= Waxy potato starch =

Waxy potato starch is a variety of commercially available starch composed almost entirely of amylopectin molecules, extracted from new potato varieties. Standard starch extracted from traditional potato varieties contains both amylose and amylopectin.

Waxy potato starch, when gelatinized, has a clearer film, a stickier paste and retrogradates (thickening of starch film or paste during storage) less compared to regular potato starch. Waxy potato starch derivatives are used in textile sizing and food applications.

Two types of potato plant varieties are developed using different methods: one using traditional breeding techniques and another using genetic manipulation (GMO).

==Amylopectin potato (traditional breeding)==
Through traditional breeding techniques an amylose-free mutant was obtained without genetic manipulation. Since 2005 the first natural potato variety Eliane is being cultivated and marketed by the starch company AVEBE.
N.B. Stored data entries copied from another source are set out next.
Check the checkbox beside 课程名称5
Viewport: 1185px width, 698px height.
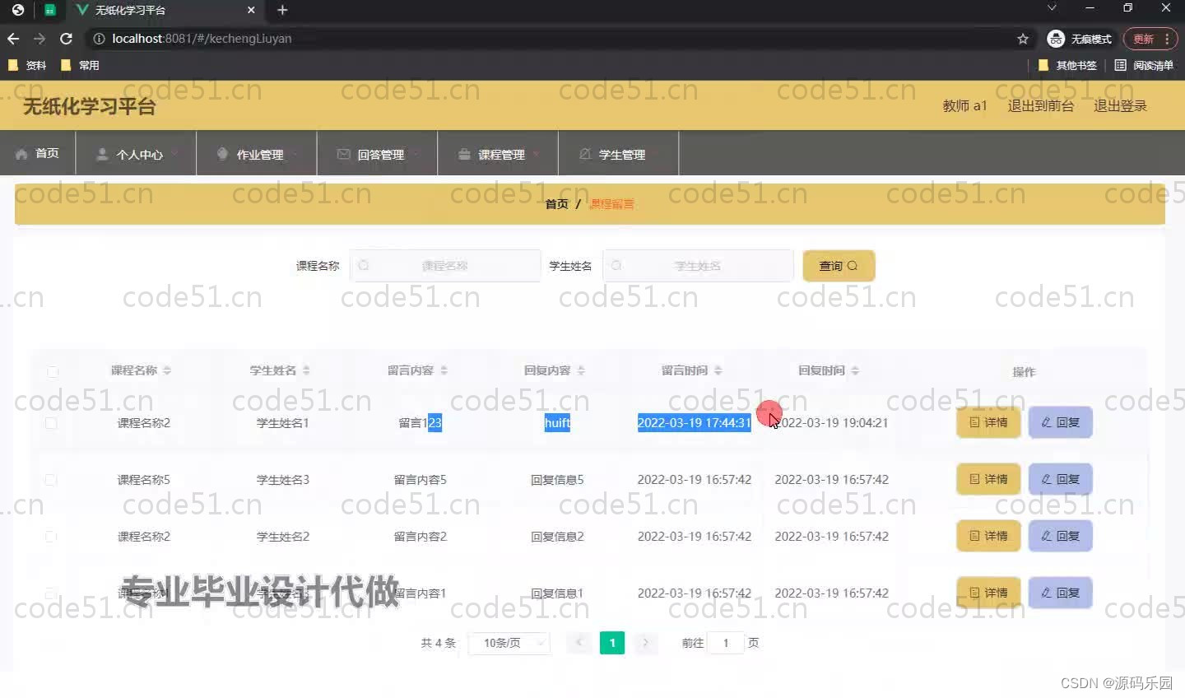click(x=52, y=479)
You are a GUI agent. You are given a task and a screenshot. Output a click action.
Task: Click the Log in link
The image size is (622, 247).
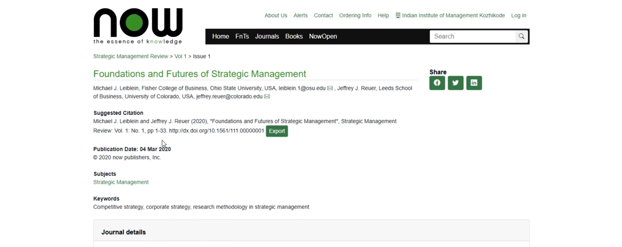pyautogui.click(x=518, y=16)
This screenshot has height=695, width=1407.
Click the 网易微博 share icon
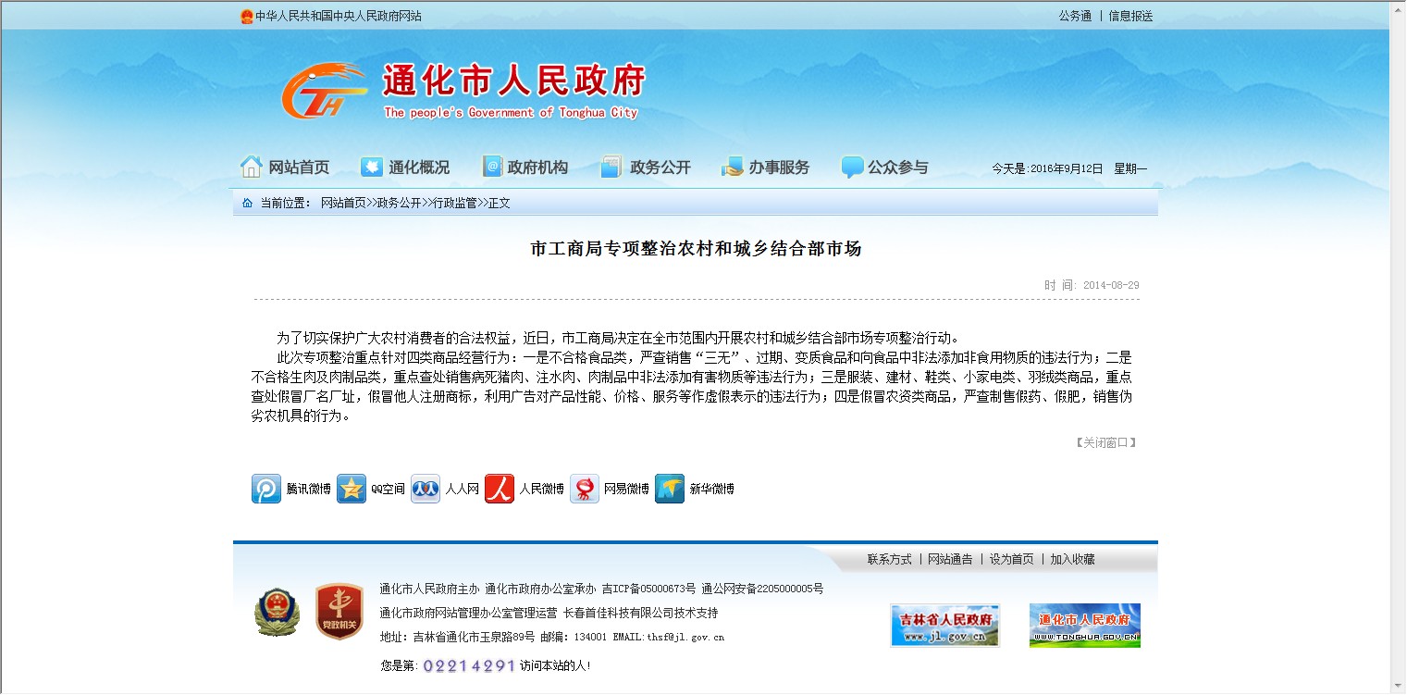point(585,489)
==Amylopectin potato (genetically modified)==
Genetically modified amylopectin potato varieties have been developed. As genetic engineering is a controversial public opinion topic, commercialisation remains difficult. However, in March 2010, EFSA allowed BASF
to commercialized the variety Amflora within the EU.
A point of criticism of GMOs is the use of genetic engineering techniques to imprecisely perform horizontal gene transfer. For the GM-amylopectin potato only potato DNA from other cultivars is transferred in as a transgene. Some organizations call genetic modification, using foreign, but related transgenes cisgenesis.

In the beginning of 2013 BASF stop all activities on Amflora in EU due to 'uncertainty in the regulatory environment and threats of field destructions'.

==Waxy potato varieties==
The term "waxy potato" refers also to potato varieties which stay firm after cooking and retain their shape (boiling potato). Waxy potatoes have lower starch content (16-18%) than floury potatoes.